NURS 6700 Week 1 Discussion Essay Paper
NURS 6700 Week 1 Discussion Essay Paper – Walden
Epidemiology & Population Health
NURS 6700 Week 1 Discussion Essay Paper : Epidemiology and Population Health
Reflect on your nursing practice for a moment. If you could wipe out one illness, what would it be? How would that impact not just an individual patient, but your entire patient population? What would be the long-term benefits of eliminating that one illness?
The eradication of smallpox by 1979 provides an excellent example of this scenario. This eradication came about as a result of global collaborative efforts involving many countries and organizations, as well as the application of epidemiologic methods.
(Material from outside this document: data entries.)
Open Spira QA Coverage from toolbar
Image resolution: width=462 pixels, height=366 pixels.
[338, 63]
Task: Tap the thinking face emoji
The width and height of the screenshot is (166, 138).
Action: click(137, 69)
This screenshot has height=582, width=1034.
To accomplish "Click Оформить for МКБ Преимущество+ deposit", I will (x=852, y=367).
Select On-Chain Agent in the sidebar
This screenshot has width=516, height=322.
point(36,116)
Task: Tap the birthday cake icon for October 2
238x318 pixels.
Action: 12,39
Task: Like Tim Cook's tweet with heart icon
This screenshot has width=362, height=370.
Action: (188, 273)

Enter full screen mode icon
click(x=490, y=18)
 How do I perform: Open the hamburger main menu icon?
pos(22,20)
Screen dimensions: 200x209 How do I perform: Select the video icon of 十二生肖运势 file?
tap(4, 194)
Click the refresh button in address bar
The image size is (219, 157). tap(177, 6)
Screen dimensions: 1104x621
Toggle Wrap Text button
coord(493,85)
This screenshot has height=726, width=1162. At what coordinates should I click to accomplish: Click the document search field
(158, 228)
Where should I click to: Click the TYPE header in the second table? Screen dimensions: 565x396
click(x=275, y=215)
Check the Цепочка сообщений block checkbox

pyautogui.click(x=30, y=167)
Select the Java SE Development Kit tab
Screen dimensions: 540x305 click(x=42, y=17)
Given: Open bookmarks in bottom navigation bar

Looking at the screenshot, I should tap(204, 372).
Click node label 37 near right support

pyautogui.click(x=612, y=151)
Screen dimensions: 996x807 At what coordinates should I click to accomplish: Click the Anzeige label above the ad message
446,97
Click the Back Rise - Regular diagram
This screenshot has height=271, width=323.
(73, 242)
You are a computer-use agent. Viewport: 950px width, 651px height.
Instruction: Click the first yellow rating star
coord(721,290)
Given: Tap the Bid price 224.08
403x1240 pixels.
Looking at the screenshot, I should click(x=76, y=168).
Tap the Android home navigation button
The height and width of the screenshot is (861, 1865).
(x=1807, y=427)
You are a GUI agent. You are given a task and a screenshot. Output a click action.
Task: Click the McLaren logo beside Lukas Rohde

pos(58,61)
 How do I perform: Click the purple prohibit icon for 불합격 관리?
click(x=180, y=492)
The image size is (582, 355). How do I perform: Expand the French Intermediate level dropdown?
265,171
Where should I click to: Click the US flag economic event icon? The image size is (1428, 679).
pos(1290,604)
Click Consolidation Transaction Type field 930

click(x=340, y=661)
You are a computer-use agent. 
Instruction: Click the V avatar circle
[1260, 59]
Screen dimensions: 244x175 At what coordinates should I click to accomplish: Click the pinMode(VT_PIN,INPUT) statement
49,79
In spite of high initial financial costs, it is estimated that millions of dollars continue to be saved around the world each year as a result of the eradication of this disease.
The eradication of smallpox illustrates the rich history of epidemiology and demonstrates the cost/benefits and implications of improving health at the population level. The application of epidemiologic methods and principles to other critical population health issues continues to play an essential role in improving health and health outcomes.
For this NURS 6700 Week 1 Discussion Essay Paper, you will identify a current population health problem, and you will examine how, and if, the problem is being addressed through the application of epidemiologic principles. You will also discuss the cost-effectiveness of dealing with the problem at the population level.
To prepare for NURS 6700 Week 1 Discussion Essay Paper:
Review the Learning Resources, focusing on the smallpox epidemic of the 1960s and 1970s and how health organizations applied principles of epidemiology to eradicate this disease.
In light of this example, consider the cost effectiveness of addressing smallpox at the population level.
Using the Learning , research a current population health problem (local or global). Select one on which to focus for this Discussion.
Think about how principles of epidemiology are being applied—or could be applied—to address the problem.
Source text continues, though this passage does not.